FIRST Mutual Limited (FML) has offered its 20 percent shareholding in Rainbow Tourism Group (RTG) to British tycoon, Nicholas van Hoogstraten, as the Zimbabwe Stock Exchange-listed financial services firm seeks to exit the leisure outfit.
The Financial Gazette’s Companies & Markets (C&M) understands that after announcing its intention to divest from the country’s second largest leisure concern in March, FML approached the deep-pocketed property mogul, an aggressive stock market buyer whose interests include investments in Hwange Colliery Company Limited, CFI Holdings and cables producer, CAFCA.
RTG commands about 27 percent market share in the hospitality and leisure industry.
In an interview with C&M, van Hoogstraten confirmed that FML had approached him for a possible purchase of the shares, but declined to say if he had made an offer to buy or not.

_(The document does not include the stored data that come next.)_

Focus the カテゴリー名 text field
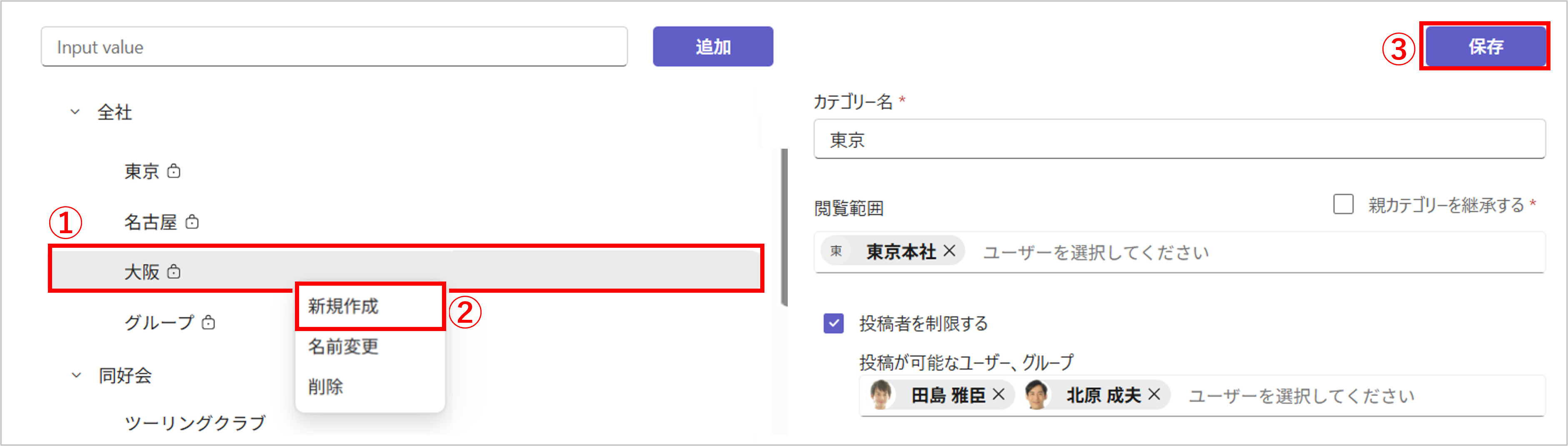Screen dimensions: 1568x446 coord(1178,140)
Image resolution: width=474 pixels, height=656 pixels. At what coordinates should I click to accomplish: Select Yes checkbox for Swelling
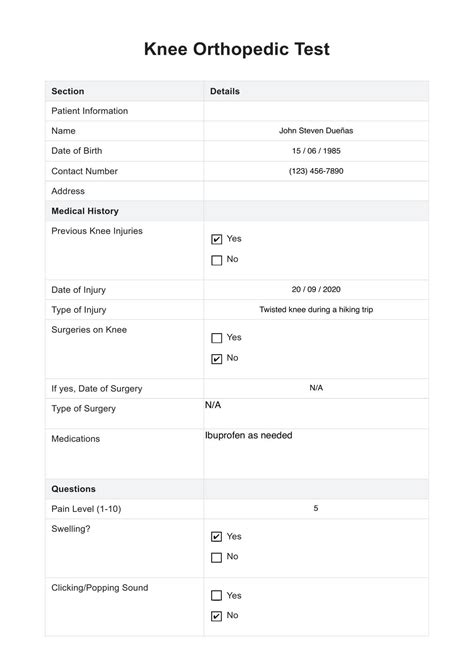click(x=216, y=537)

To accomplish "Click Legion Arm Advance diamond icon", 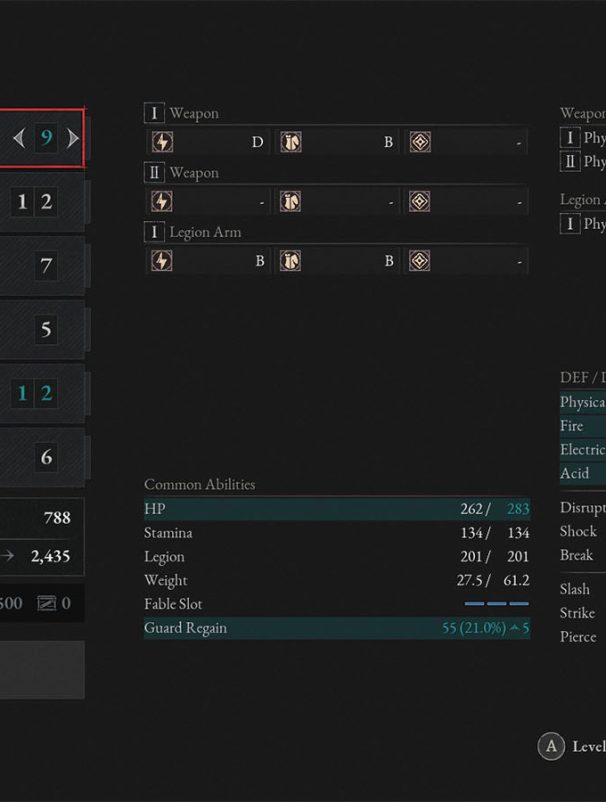I will [420, 261].
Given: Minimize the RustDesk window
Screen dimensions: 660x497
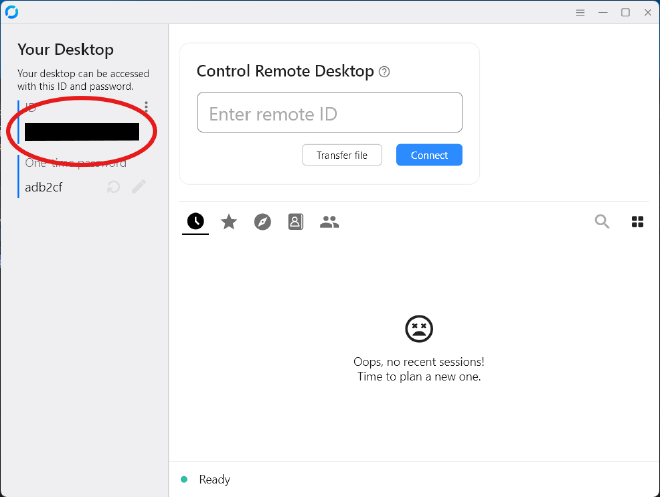Looking at the screenshot, I should (603, 12).
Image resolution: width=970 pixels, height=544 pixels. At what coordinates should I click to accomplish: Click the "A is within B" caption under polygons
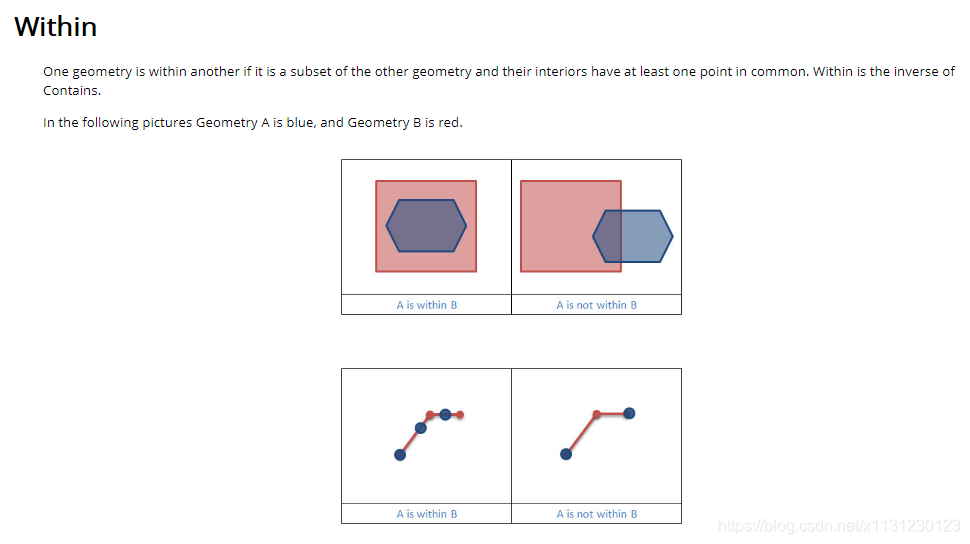(426, 305)
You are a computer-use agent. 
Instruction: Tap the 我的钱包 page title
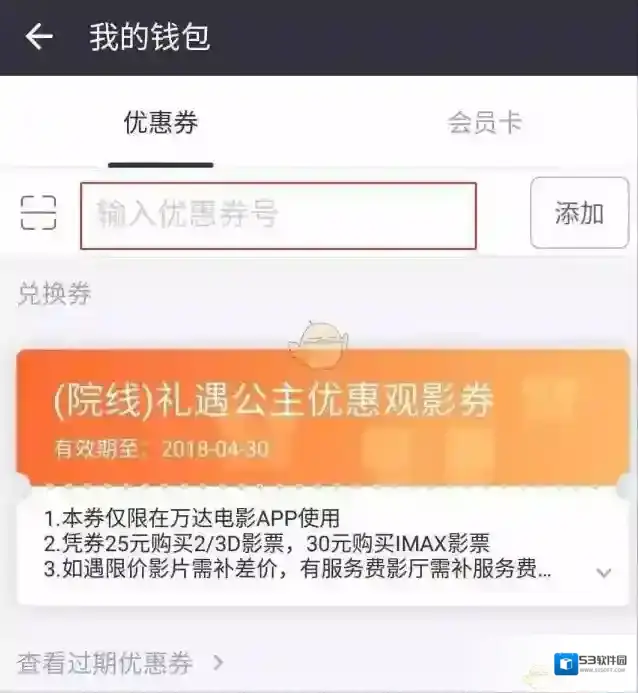point(150,37)
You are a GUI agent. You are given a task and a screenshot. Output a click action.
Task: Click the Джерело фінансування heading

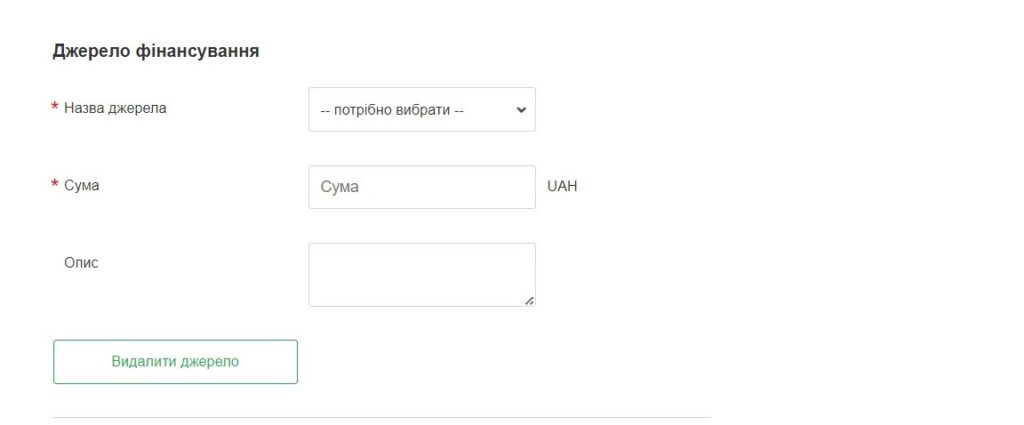(156, 51)
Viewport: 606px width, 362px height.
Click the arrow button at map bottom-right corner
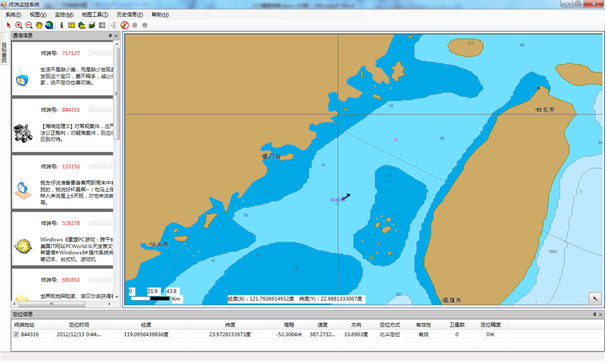tap(595, 298)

Van Hoogstraten, who already controls about 36 percent shareholding in RTG, is one of only two investors in the group with the financial capacity to purchase the shares.

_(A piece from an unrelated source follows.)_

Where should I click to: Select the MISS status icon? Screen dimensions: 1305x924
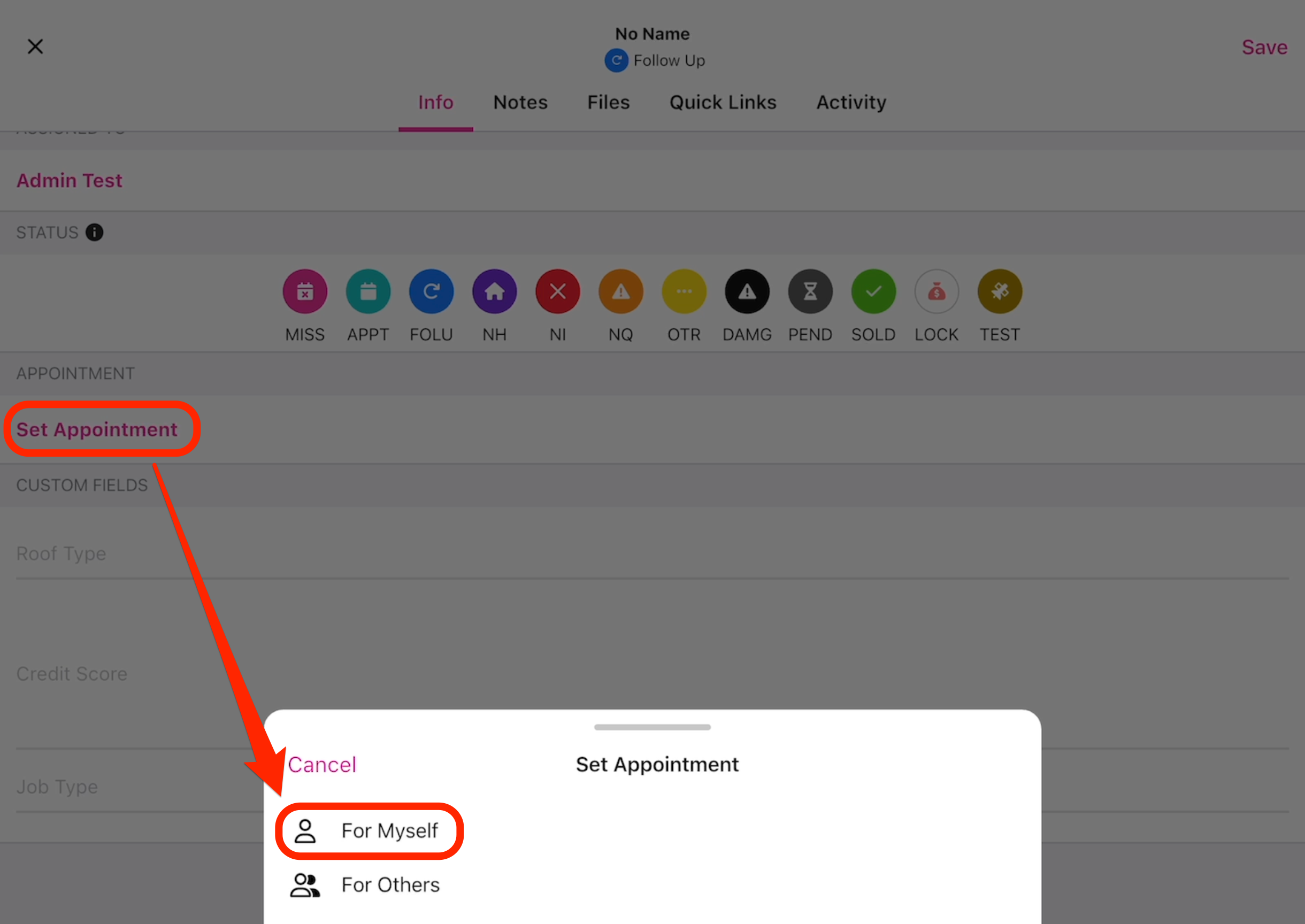tap(305, 292)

The other investor with significant liquidity is the National Social Security Authority (NSSA), which already controls 40 percent shareholding in the listed tourism group.
It was not clear if FML had also made a similar offer to NSSA, but given concerns over its past investments in at least two listed counters in which the compulsory pension fund has lost a significant amount of money, NSSA may be coy to shore up its interest in RTG, considering that the hotel and leisure group is not in the best of health and that it may require a huge chunk of cash to turn around its fortunes.
On March 23, FML said it would sell its 20 percent shareholding in RTG, as it moves to concentrate on its core business, which is the insurance sector, as well as general financial services interests.
Chief executive officer, Douglas Hoto, told analysts that the insurance group had reclassified the stake to “available for sale” from strategic investment.
He said FML would be scouting for interested buyers.
“We have reclassified RTG from a strategic investment to one that is available for sale,” said Hoto, during a presentation of FML’s financial results for the year ended December 31, 2015.
“We felt that we have no interest in RTG,” noted Hoto.
He said FML had also sold off its actuarial unit, African Actuarial Consultants.
While FML said it was pursuing core business, there are indications it is not happy with the investment because of its current financial circumstances.
Moreover, hope of a turnaround, particularly in the absence of a huge cash injection, appears remote given that the tourism industry is going through a difficult period.
Attendant risks in the industry range from slowing domestic demand due to the economic crisis to the volatilities on the stock markets, where the two listed leisure counters, African Sun Limited and RTG, have been struggling.
High debts accumulated during the hyperinflationary era at huge interest rates have also affected operations.
During the year ended December 31, 2015, Hoto said FML had achieved an overall profit of US$100 000, from a loss of US$5,1 million the previous year. Gross premiums written for the period, at US$116,1 million, were one percent above the prior year figure of US$115,3 million, which improved on the back of strong performance in the health insurance business.
In the 12 months to December, FML’s rental income decreased by three percent from US$7,5 million in 2014 to US$7,3 million, reflecting the current challenges faced by tenants and the resultant decline in occupancy levels and rentals per square metre.
Hoto noted that the average rental per square metre decreased from US$7,86 in 2014 to US$7,58 in 2015.
“The occupancy rate for the period was 79 percent compared to 80 percent in the prior year. The claims at US$67,7 million declined by US$2,3 million from prior year mainly due to reduced retrenchments in the life and pensions segment and lower claims incurred for the health insurance business,” he said.
During the full-year to December 31, 2015, RTG posted an improved operating performance, with earnings before interest, taxes, depreciation and amortisation soaring nearly 300 percent to US$3,6 million, from US$0,9 million in the prior year.
Occupancies went up by four percentage points during the period to reach 50 percent, from 48 percent during the prior year.
But revenue per room declined, as well as group revenue which shed 0,03 percent to US$30,6 million during the year under review.
Foreign revenue went up to US$9,3 million, and management is hoping this will sustain growth in the current year, although sceptics fear a strong US dollar will undermine foreign traffic into the country.